#### Your task
Copy out exactly, and only, the lines from the one containing "Click 'Zahlungspflichtig bestellen' button" through the end of the entries. No pictures.

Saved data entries
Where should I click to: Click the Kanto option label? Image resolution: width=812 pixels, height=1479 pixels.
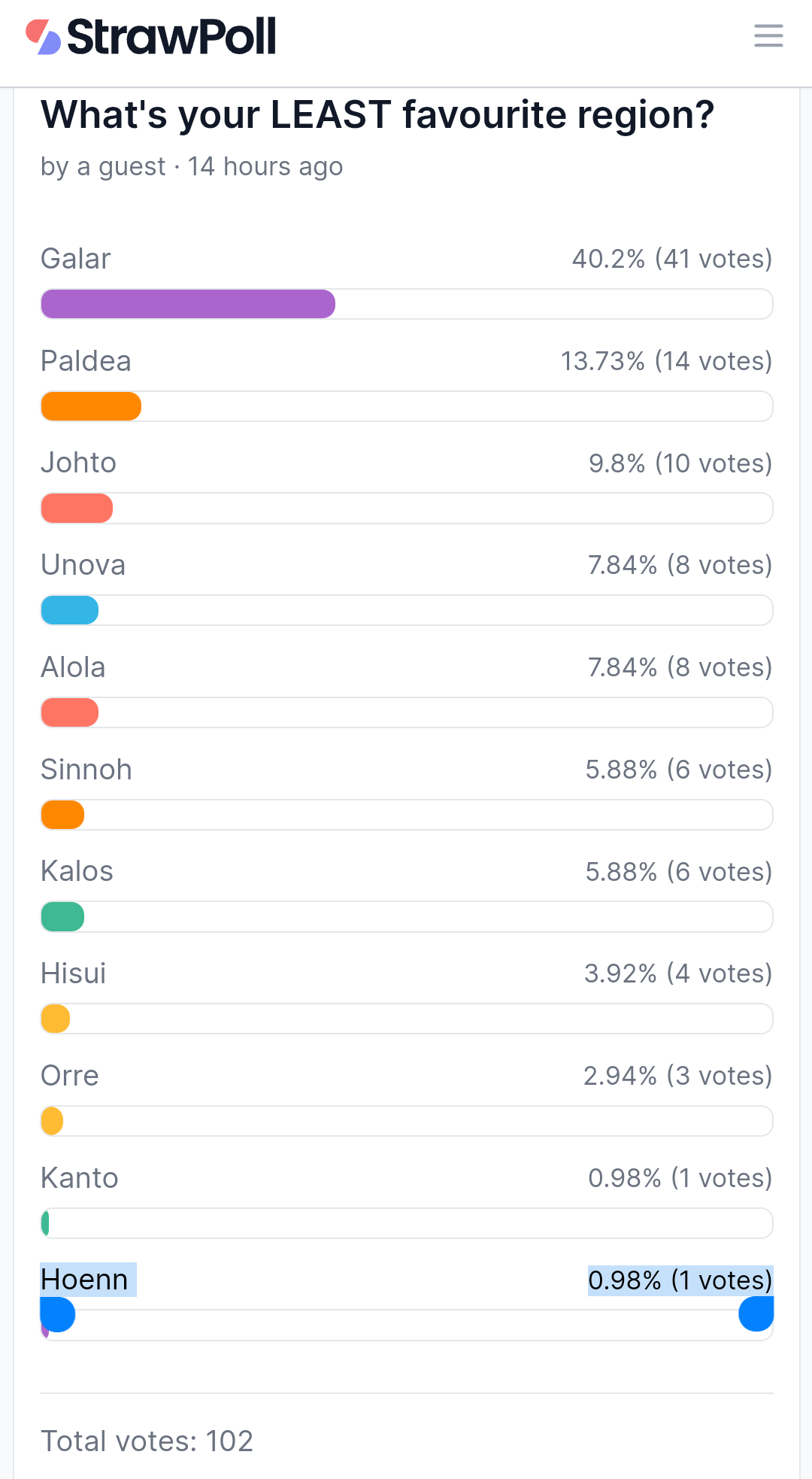click(x=80, y=1177)
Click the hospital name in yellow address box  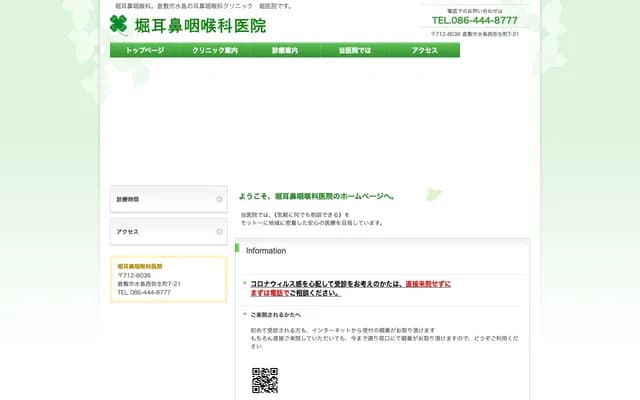[x=140, y=266]
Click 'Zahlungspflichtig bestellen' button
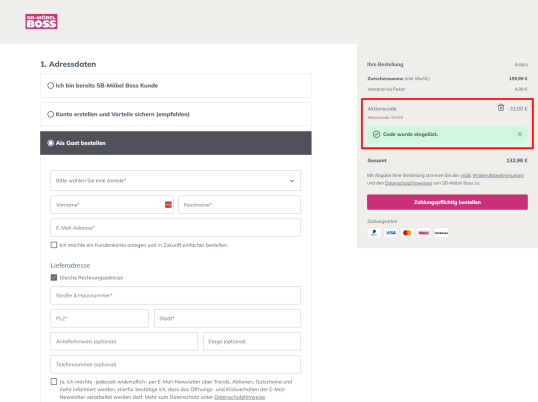 (x=447, y=202)
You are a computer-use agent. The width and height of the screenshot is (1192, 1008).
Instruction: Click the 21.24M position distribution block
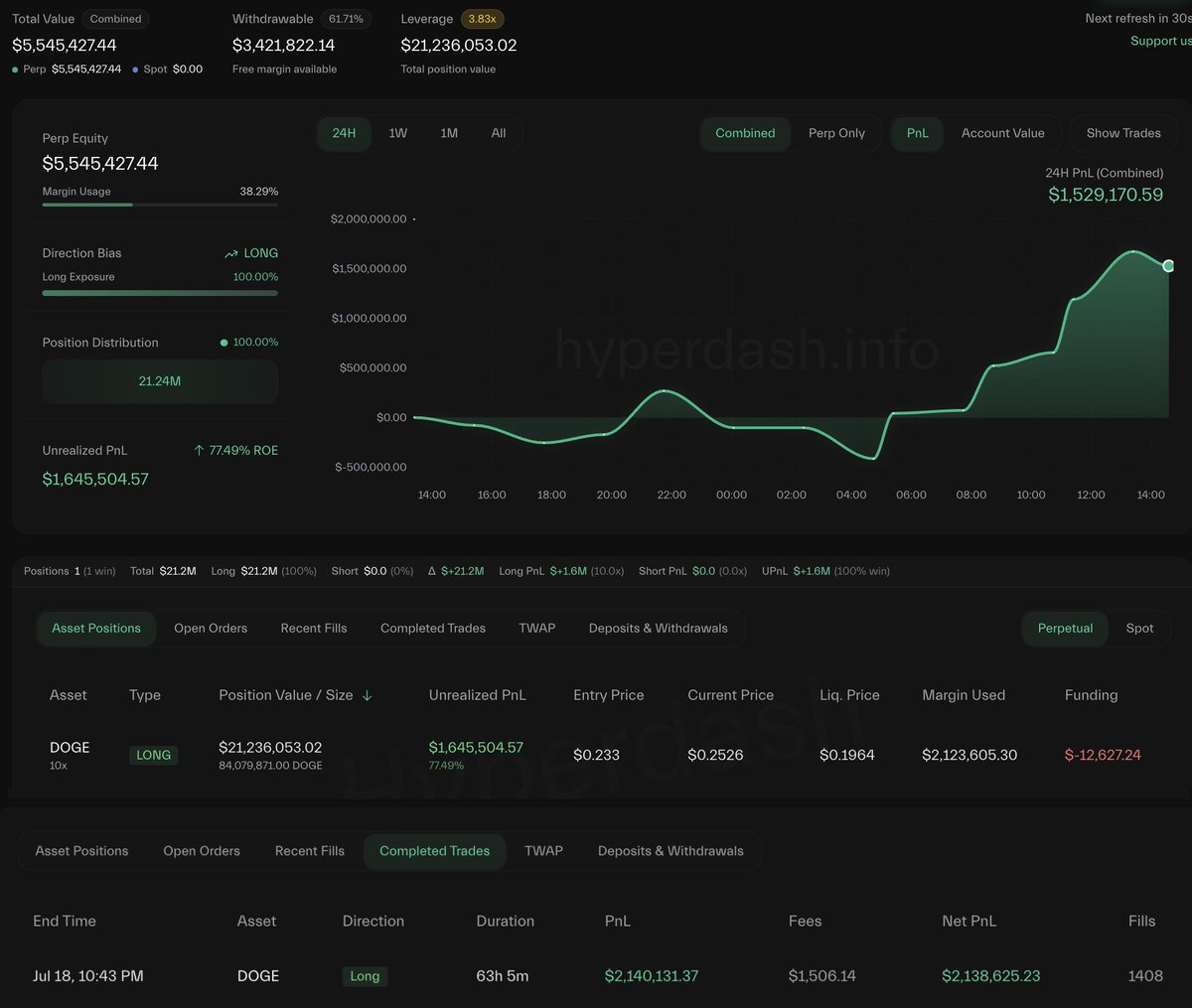coord(160,381)
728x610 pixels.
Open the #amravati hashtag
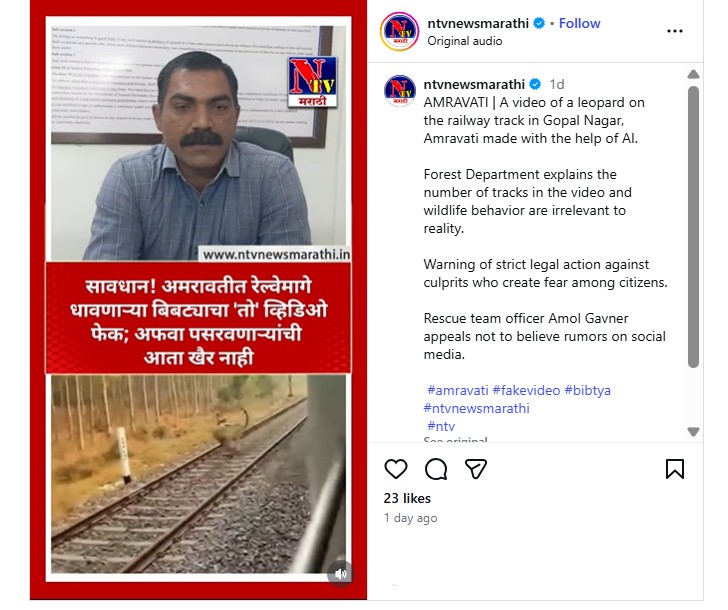457,390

#### Result of the task
Click 'Zahlungspflichtig bestellen' button
 (x=447, y=202)
You are a computer-use agent. The width and height of the screenshot is (1192, 1008).
Instruction: Click the 21.24M position distribution block
coord(160,381)
728x610 pixels.
Open the #amravati hashtag
457,390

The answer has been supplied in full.